Vivir en Valencia conlleva sus tópicos, más o menos rancios, más o menos adecuados. Ya se sabe: su luz, sus mujeres, sus fallas, sus naranjas, sus etcéteras… ¡Quieto parao! A las naranjas iba yo. Competencias californianas o israelíes aparte, aquí hay naranjas, no se puede negar. Toda la tabla de huerta que queda sana (que es, ay, muy poca, y ya atacada por las primeras señales del cáncer inmobiliario), tiene siempre visible el verde oscuro, denso y recio de los naranjales, que ahora se empieza a cuajar de la fruta, todavía verde, camuflada y prieta, pero pronto tópicamente dorada.
El mercado será lo que será y los precios y denominaciones de origen irán como vayan, pero servidora se crió entre naranjas, arrancadas del árbol y peladas a mordiscos o con navaja, en zumo, como postre, merienda o vicio (gastronómico). Pese a las trampas de los invernaderos que te hacen creer que hay naranjas todo el año (mentira, las del verano son un espanto estropajoso y de rancia blandura), el invierno es la época ideal, cuando la pulpa es fresca y consistente, henchida de zumo con el punto justo de dulzor. De noviembre a junio, más o menos, cada día de mi vida empieza con el zumo recién exprimido de tres naranjas, de modo que sé de lo que hablo. Sé distinguir, a cata ciega, el zumo envasado procedente de concentrado, el que no lo es, el zumo natural exprimido en máquina de bar (con el característico amargor de la corteza incorporado por el proceso de extrusión de la máquina), el zumo natural de exprimidora casera (muy difícil de distinguir del zumo recién exprimido de Carrefour, a no ser que lleve envasado ya una hora o por ahí y la oxidación haya empezado a hacer de las suyas), y el supuesto zumo supernatural con pulpa de Pascual o Tropicana (ni comparación).
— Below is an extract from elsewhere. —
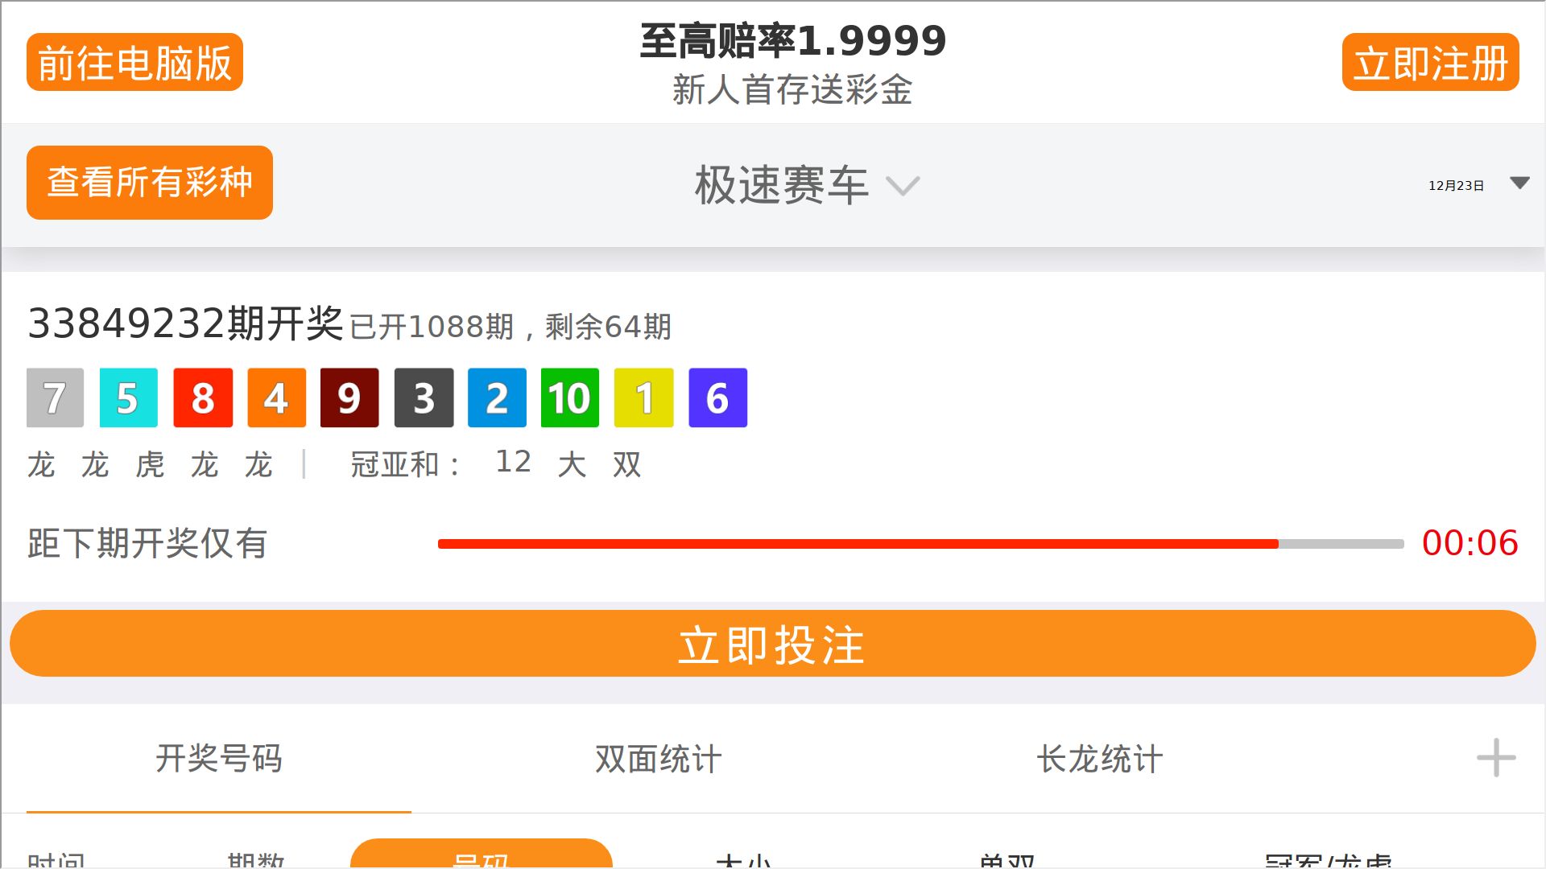Click the 查看所有彩种 button
Viewport: 1546px width, 869px height.
(150, 182)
Pero no hay nada, absolutamente nada, mejor que ir a un naranjo, abrirse paso entre las ramas flexibles e inhóspitas, sortear la multitud de bichillos que viven en ese mundo oscuro, fragante, y levemente pegajoso, encontrar la fruta perfecta, arrancarla, y comérsela allí mismo, con el jugo rezumando por la barbilla, las manos pringosas de aceites y pectina, y el sabor vivísimo de la pulpa y el zumo encendiendo, como una lámpara solar, cada célula del cuerpo.